TASK PROMPT: Copy exactly, and only, the lines from the line containing "Viewport: 1288px width, 948px height." through the last line of the records below, both included, and leave out any pictures.

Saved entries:
══════
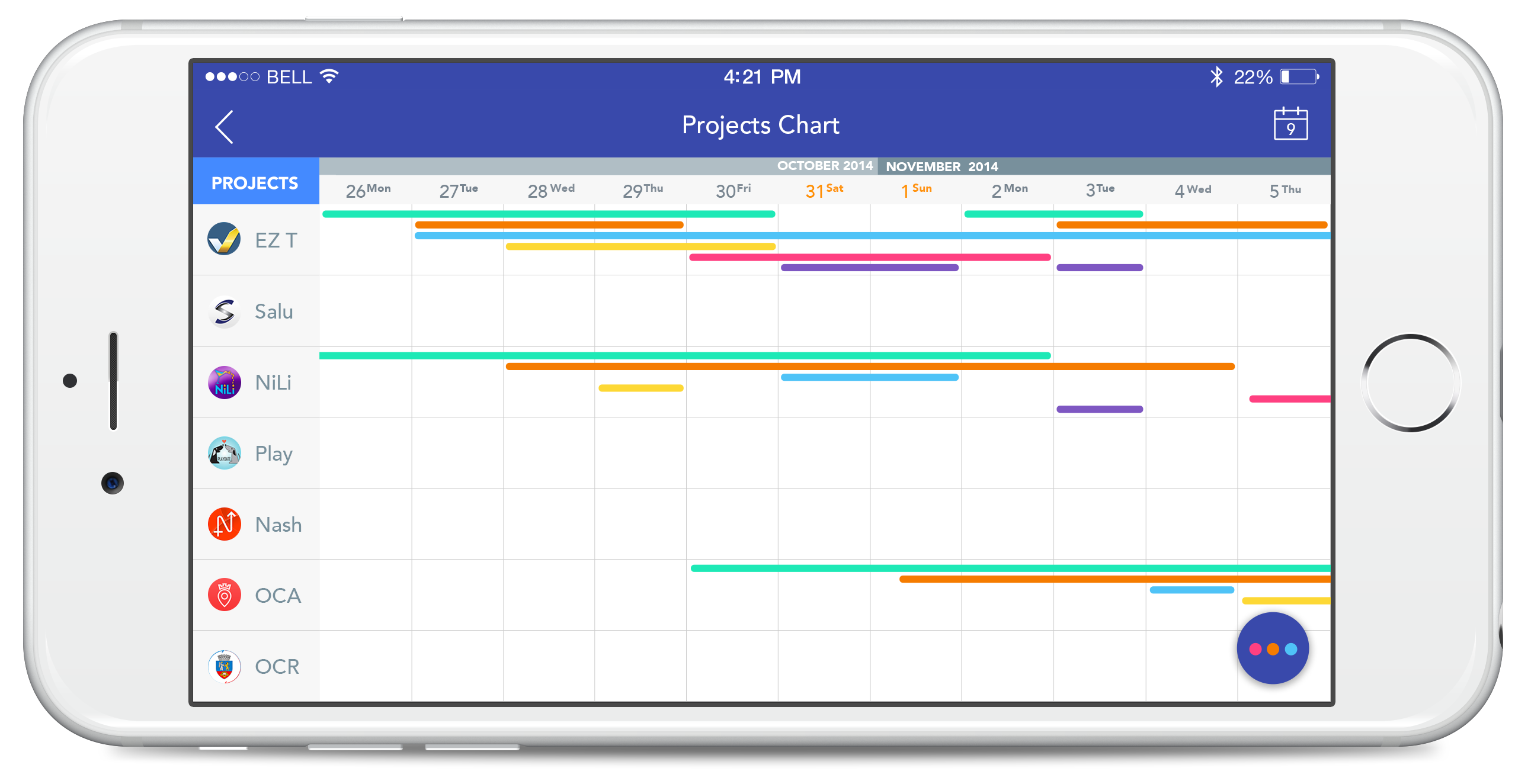Tap the back arrow icon
The height and width of the screenshot is (784, 1531).
[224, 127]
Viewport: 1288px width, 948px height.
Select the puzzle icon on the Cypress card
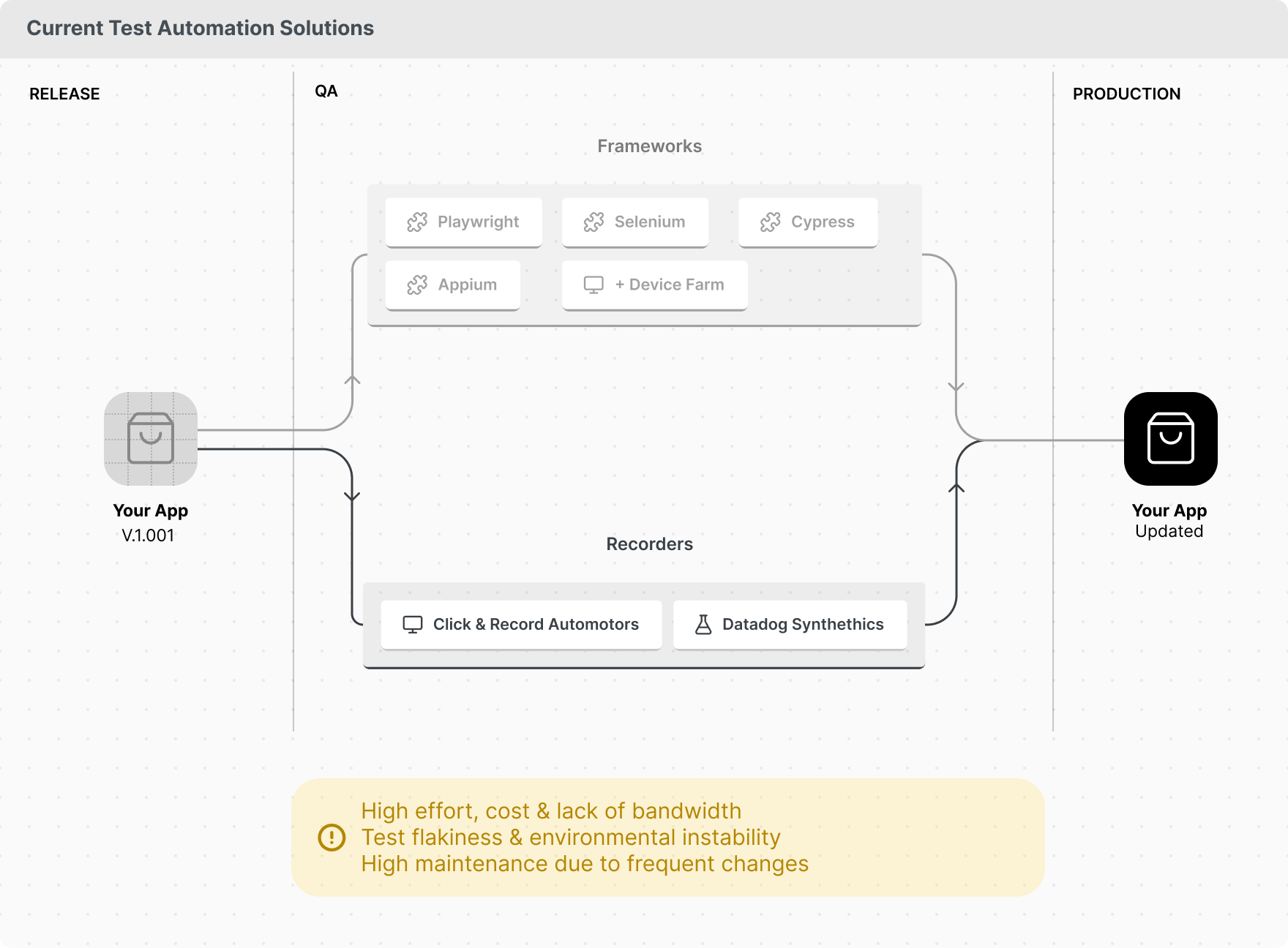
══════
ANSWER FOR THE TASK:
Viewport: 1288px width, 948px height.
Select the puzzle icon on the Cypress card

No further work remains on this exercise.